Cognitive status correlates with neuropathologic stage in Parkinson disease.Neurology. 2005 Apr 26; 64(8):1404-10.Neur
To study the association of cognitive status with the stages of a published neuropathologic staging procedure for sporadic Parkinson disease (PD) in a cohort of 88 patients with PD from a single neurologic unit. None had received the clinical diagnosis of dementia with Lewy bodies (DLB).
The authors assessed Lewy neurites/bodies (LNs/LBs) immunoreactive for alpha-synuclein semiquantitatively in sections from 18 brain regions. In silver-stained sections and sections immunostained for tau and beta-amyloid protein, the authors semiquantitatively evaluated comorbidities potentially contributing to cognitive decline, e.g., Alzheimer disease (AD), argyrophilic grain disease (AGD), and cerebral vascular disease. The authors analyzed four Mini-Mental State Examination (MMSE) subgroups ranging from marginally impaired cognition to severe dementia using nonparametric tests.

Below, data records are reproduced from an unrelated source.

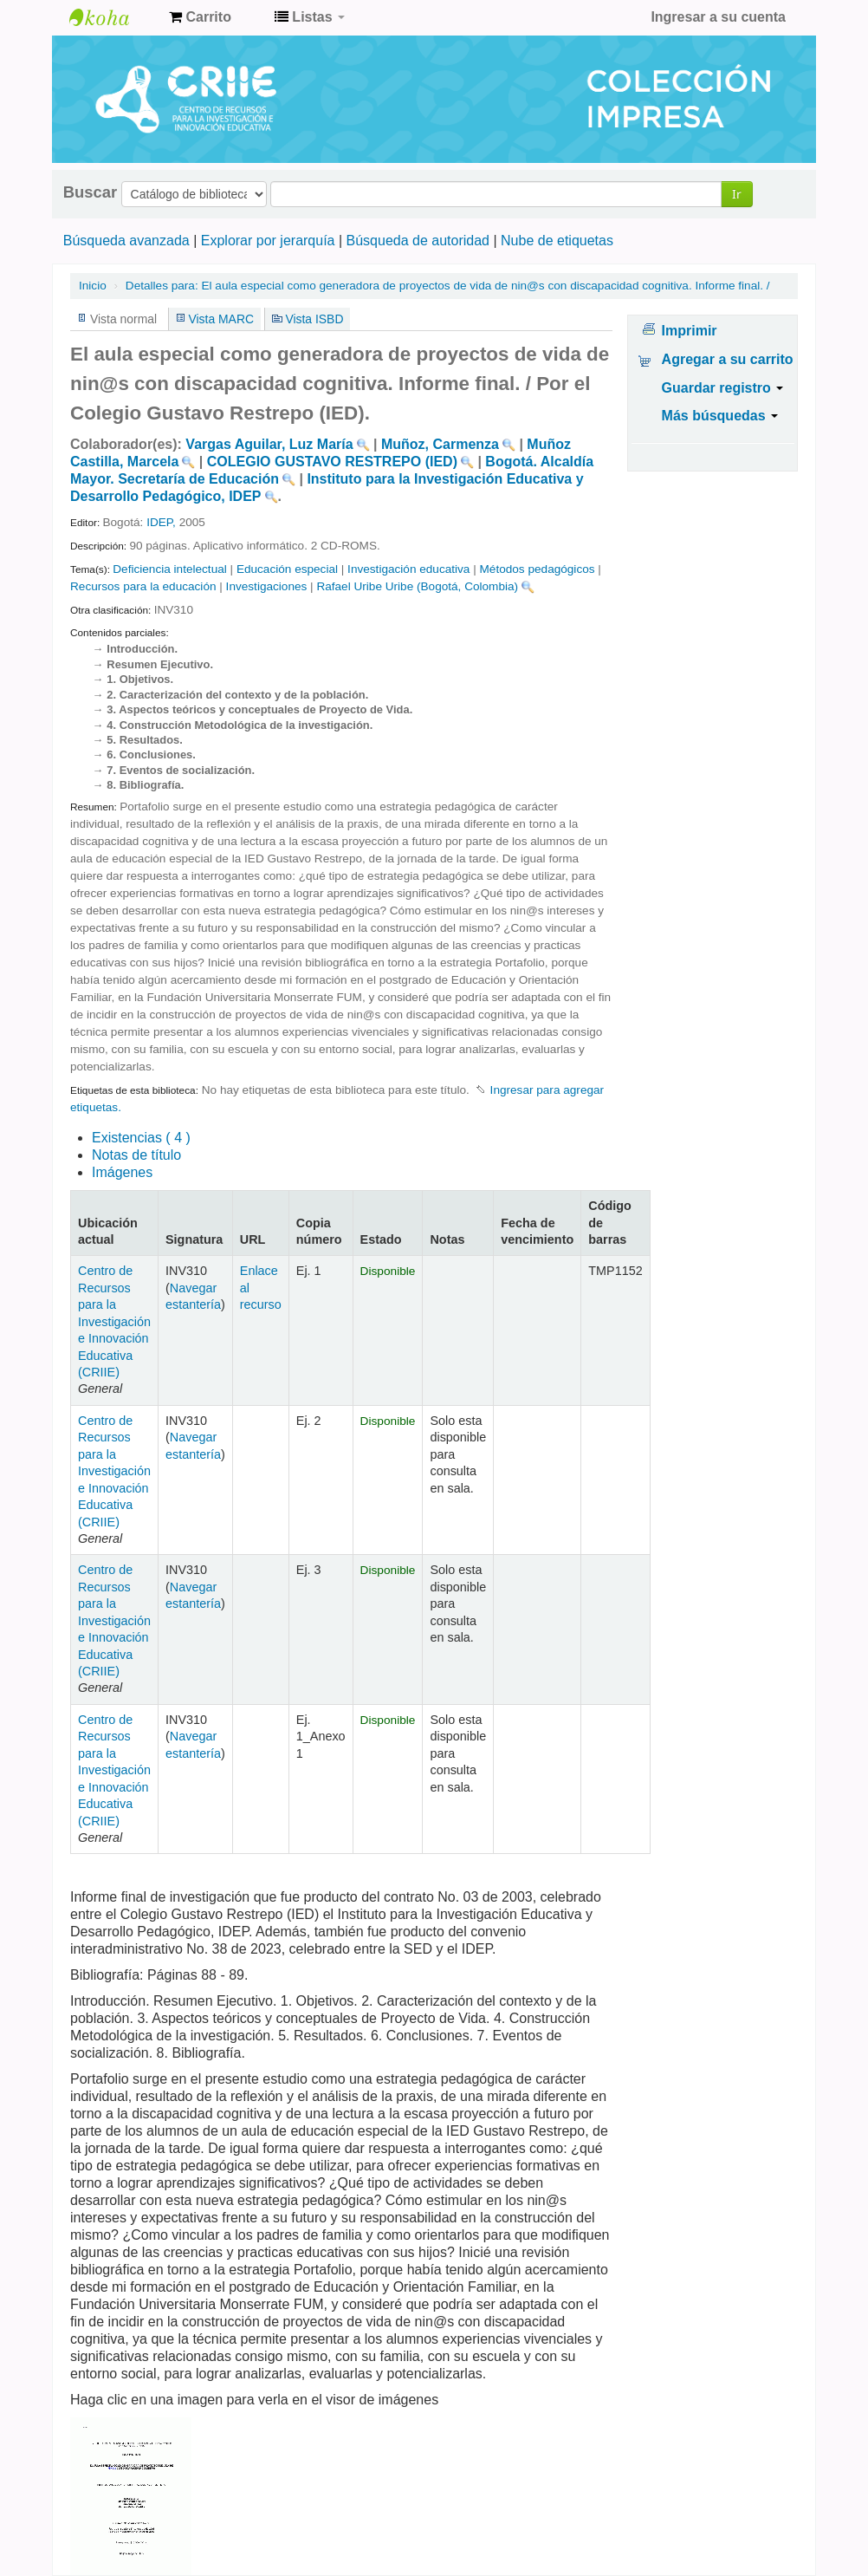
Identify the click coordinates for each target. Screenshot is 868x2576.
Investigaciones (267, 586)
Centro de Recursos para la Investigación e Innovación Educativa (112, 17)
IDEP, (162, 522)
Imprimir (689, 330)
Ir (737, 193)
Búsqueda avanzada (126, 240)
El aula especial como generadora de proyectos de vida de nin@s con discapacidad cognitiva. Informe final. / (448, 285)
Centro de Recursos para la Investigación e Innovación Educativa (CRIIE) (114, 1321)
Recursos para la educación (143, 586)
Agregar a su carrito (728, 359)
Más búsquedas (720, 415)
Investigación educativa (408, 569)
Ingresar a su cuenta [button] (718, 17)
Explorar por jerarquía (268, 240)
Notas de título (136, 1155)
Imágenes (122, 1172)
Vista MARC (221, 319)
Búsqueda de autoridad (418, 240)
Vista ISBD (314, 319)
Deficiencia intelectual (169, 569)
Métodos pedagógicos (537, 569)
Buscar (90, 192)
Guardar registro (723, 388)
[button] (200, 17)
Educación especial (287, 569)
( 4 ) (141, 1137)
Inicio (93, 285)
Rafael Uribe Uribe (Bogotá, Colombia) (417, 586)
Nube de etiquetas (557, 240)
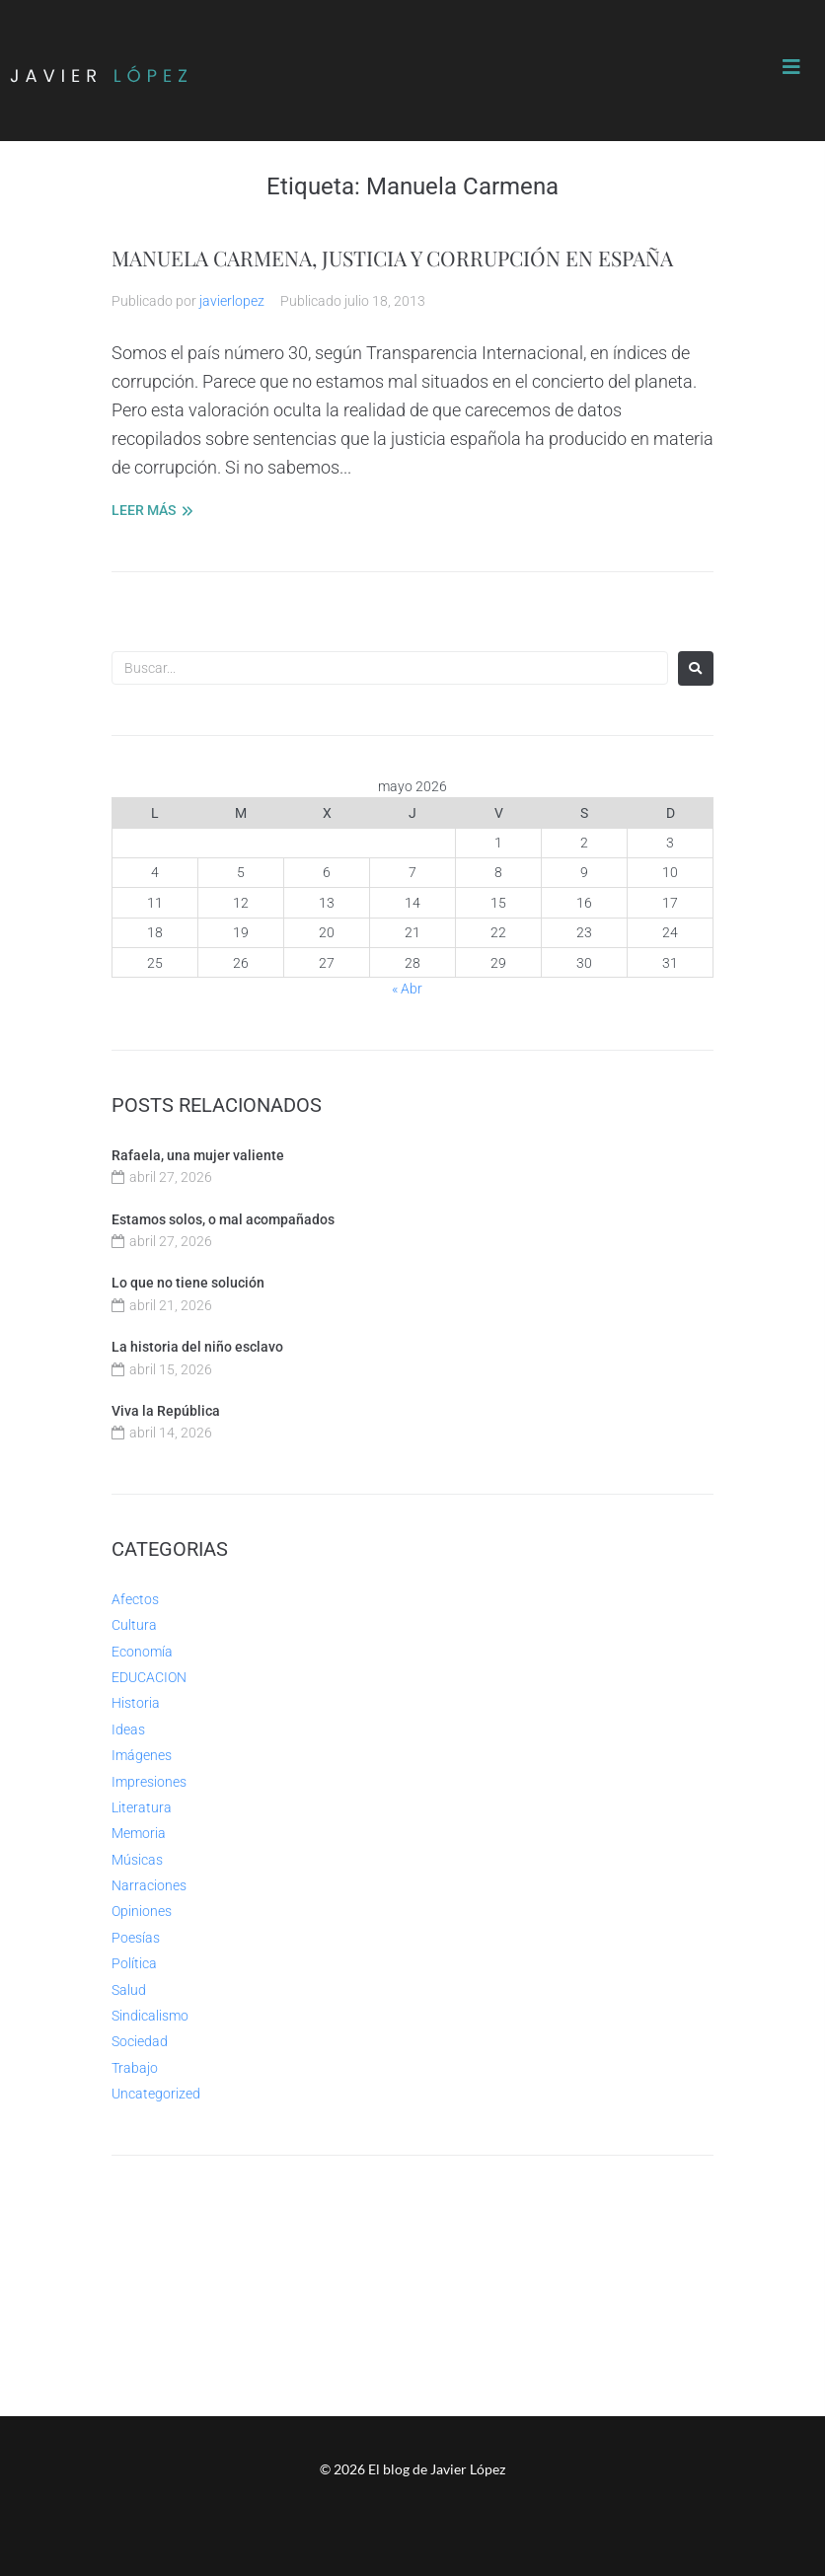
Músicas (137, 1860)
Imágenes (142, 1755)
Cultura (134, 1625)
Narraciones (149, 1885)
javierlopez (231, 301)
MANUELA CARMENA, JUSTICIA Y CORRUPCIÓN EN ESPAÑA (392, 257)
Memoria (139, 1833)
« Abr (407, 988)
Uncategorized (156, 2093)
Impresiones (149, 1782)
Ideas (128, 1729)
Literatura (142, 1807)
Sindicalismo (150, 2016)
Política (134, 1963)
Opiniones (142, 1911)
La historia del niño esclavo (197, 1347)
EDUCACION (149, 1677)
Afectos (135, 1599)
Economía (142, 1651)
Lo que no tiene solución (188, 1282)
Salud (129, 1990)
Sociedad (140, 2041)
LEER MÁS (144, 510)
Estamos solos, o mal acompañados (223, 1219)
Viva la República (166, 1411)
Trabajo (135, 2068)
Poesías (136, 1938)
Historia (136, 1703)
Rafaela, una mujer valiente (198, 1155)
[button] (791, 67)
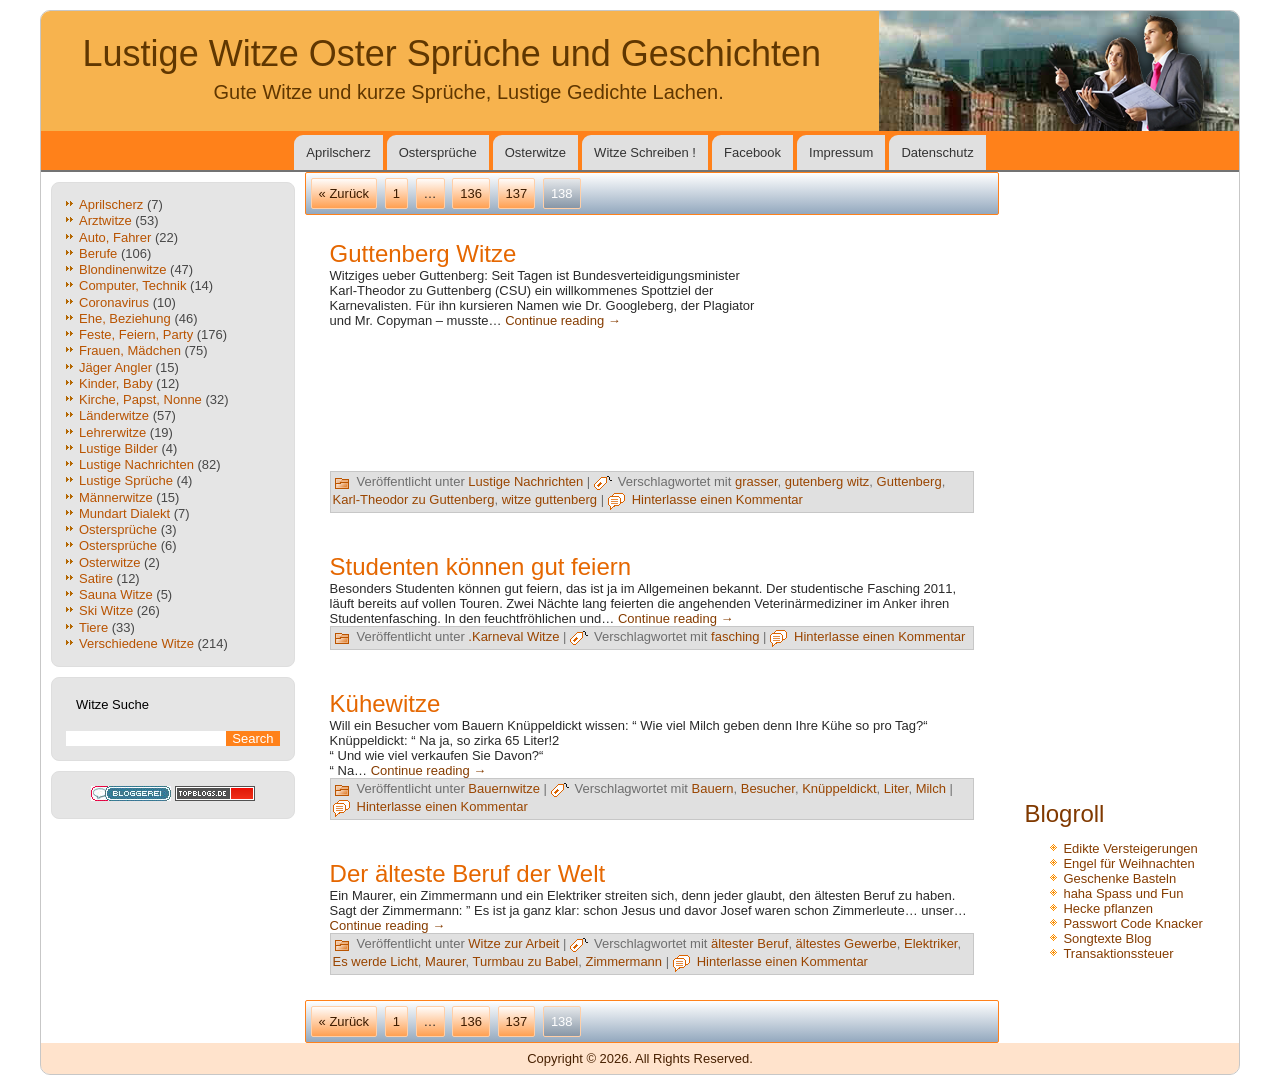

It was possible to assign all patients to one of the PD stages. MMSE scores correlated with neuropathologic stages (p < 0.005) and this association showed a linear trend (p < 0.025). Median MMSE test scores for women were lower than those for men. Cognitively impaired individuals displayed higher stages of AD-related neurofibrillary pathology (p < 0.05) and beta-amyloid deposition (p < 0.05) than cognitively unimpaired persons. MMSE scores did not correlate significantly with AGD, disease duration, age at disease onset, or age at death. Hoehn and Yahr scores, however, correlated with PD stages (p < 0.0005) and MMSE scores (p < 0.0005).
The decrease in median Mini-Mental State Examination scores between PD stages 3 to 6 indicates that the risk of developing dementia increases with disease progression. In some individuals, however, cognitive decline can develop in the presence of mild Parkinson disease-related cortical pathology and, conversely, widespread cortical lesions do not necessarily lead to cognitive decline.